Even if it could run, say, Photoshop better than a full PC, the fact is, at the moment, there is nothing on the App Store that even comes close to giving you the editing abilities that something like Photoshop can. Adobe Premiere? Handbrake? Audacity? AutoCAD? Full versions of Word, PowerPoint and Excel, with things like Macros and add-ons? Database managers like Access? The too-numerous-to-mention enterprise software tailored to specific organisations? More power is all good and fun but without the software to make use of it, what use is it, indeed?
You can converge a toaster and a refrigerator, but those things are probably not going be pleasing to the user.
All those applications are not only found on Windows but you also have a dozen alternatives. From day one, Apple has marketed the iPad as a consumption device and while enterprising developers have tried to push the limits of what an iPad can do, they've mostly stuck with the broad use case. Adding a keyboard and a stylus doesn't change the fact that from a software point of view, iPad Pro does nothing better than an iPad Air with a third-party Bluetooth keyboard - ironically, you'd actually even save a lot of money if you went for a third party keyboard instead of Apple's Smart Cover.

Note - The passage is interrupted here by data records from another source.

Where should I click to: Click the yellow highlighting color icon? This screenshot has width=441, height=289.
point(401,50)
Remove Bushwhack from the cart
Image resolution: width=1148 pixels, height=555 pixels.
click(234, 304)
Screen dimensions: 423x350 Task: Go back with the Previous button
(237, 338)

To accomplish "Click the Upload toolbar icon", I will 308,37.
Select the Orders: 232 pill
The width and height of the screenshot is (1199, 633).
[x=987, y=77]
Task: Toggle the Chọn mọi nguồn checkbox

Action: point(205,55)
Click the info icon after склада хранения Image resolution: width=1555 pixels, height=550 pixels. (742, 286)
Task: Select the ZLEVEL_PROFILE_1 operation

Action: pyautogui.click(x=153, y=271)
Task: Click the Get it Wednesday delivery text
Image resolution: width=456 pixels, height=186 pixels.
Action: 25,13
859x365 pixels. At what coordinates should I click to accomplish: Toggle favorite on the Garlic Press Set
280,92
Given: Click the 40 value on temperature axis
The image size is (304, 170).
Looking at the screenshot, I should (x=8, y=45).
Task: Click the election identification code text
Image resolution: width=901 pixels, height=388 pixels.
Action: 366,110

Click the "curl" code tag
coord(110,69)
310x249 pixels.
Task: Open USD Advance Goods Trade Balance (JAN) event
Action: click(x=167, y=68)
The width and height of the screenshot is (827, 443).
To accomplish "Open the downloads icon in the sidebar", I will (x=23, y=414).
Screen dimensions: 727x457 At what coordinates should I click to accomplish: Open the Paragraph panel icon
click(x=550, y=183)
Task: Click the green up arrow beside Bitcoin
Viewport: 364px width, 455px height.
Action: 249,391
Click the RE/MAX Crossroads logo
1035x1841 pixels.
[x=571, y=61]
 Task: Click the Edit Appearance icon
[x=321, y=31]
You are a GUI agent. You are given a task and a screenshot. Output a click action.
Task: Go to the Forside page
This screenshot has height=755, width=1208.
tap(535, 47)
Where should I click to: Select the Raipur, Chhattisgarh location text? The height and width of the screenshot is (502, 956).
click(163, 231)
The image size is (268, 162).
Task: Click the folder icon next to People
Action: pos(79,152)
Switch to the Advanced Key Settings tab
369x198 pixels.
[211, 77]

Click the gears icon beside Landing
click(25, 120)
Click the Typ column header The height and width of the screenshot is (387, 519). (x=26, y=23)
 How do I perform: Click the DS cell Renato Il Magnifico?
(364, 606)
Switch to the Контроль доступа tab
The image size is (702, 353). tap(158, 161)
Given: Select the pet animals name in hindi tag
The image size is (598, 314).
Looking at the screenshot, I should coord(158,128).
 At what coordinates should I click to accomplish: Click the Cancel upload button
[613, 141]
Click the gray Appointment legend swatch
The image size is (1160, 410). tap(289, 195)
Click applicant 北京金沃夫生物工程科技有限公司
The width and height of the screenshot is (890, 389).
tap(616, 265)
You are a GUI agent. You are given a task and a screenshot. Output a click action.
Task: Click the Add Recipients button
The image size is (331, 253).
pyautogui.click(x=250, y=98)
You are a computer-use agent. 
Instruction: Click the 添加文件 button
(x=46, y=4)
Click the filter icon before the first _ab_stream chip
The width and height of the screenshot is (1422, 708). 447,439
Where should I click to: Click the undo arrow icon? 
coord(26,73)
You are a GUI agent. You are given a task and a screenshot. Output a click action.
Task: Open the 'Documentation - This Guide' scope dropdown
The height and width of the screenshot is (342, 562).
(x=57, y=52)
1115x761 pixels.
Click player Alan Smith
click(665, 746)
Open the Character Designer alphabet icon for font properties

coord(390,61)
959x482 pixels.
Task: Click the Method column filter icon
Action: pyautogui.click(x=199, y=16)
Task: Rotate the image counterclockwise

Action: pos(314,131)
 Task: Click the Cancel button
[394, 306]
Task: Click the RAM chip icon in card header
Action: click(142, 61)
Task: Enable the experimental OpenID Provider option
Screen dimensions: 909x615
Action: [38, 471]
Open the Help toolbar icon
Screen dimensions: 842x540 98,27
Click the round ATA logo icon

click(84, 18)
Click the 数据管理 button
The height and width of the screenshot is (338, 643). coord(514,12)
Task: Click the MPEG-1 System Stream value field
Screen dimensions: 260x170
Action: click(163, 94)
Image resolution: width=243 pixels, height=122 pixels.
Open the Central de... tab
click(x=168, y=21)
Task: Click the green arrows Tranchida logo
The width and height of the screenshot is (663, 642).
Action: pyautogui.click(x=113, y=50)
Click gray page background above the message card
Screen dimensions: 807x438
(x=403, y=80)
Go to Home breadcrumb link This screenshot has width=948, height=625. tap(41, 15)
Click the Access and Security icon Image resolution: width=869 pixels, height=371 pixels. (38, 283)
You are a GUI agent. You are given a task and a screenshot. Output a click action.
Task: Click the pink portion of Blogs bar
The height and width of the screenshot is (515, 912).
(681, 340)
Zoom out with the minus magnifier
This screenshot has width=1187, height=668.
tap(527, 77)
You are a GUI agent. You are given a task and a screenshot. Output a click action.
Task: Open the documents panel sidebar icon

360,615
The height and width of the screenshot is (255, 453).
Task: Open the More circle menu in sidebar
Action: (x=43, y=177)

It is then apparent that while the popularity of 2-in-1's has incited Apple to adopt their form factor, its OS is just not ready for the market that such a form factor is aimed at. They have an OS made for consumption being shipped in a device aimed at professionals. For the first time, Apple's hardware and software are opposing, instead of complementing, one another. Therefore, in my view, Apple is now the one with the toaster and refrigerator problem.
Does it really make sense for you to spend over a $1,000 on an iPad Pro when you could just as well buy a Surface Pro 4 or a well-specced PC/MacBook for the same price? With productivity in mind, the latter not only offer a more robust set of features but also a far more mature ecosystem.
Apart from drawing, the iPad Pro offers no substantial advantages to professionals over a proper PC or, in fact, even a normal iPad. The larger screen is obviously useful but that will probably end up being a personal preference. On the other hand, any of the dozen other Windows-powered 2-in-1's that have been announced in just the last 6 months can offer so much more, from the millions of desktop applications, to the flexibility of being able to choose from fully fledged x86 apps and Windows Store apps. Apple has made a 2-in-1 device but its OS is still heavily leaning to one of those sides. It is, in essence, a reflection of precisely the same quagmire that Microsoft found itself in when they first announced the Surface line.
Arguing for - what is essentially - a glorified tablet being able to mimic a PC makes Cook look shortsighted; as the only way that would be possible, is if the person was already satisfied with the normal iPad; because disregarding the niche of pen input, not much has changed and one device is simply the other, stretched out a bit.
The conclusion of this piece brings me back to a phrase I've used quite a few times now: "not so much." What benefits does an iPad Pro bring to a content creator over a regular iPad? What does it give to a movie maker that a similarly priced Windows-powered 2-in-1 can't? Not so much.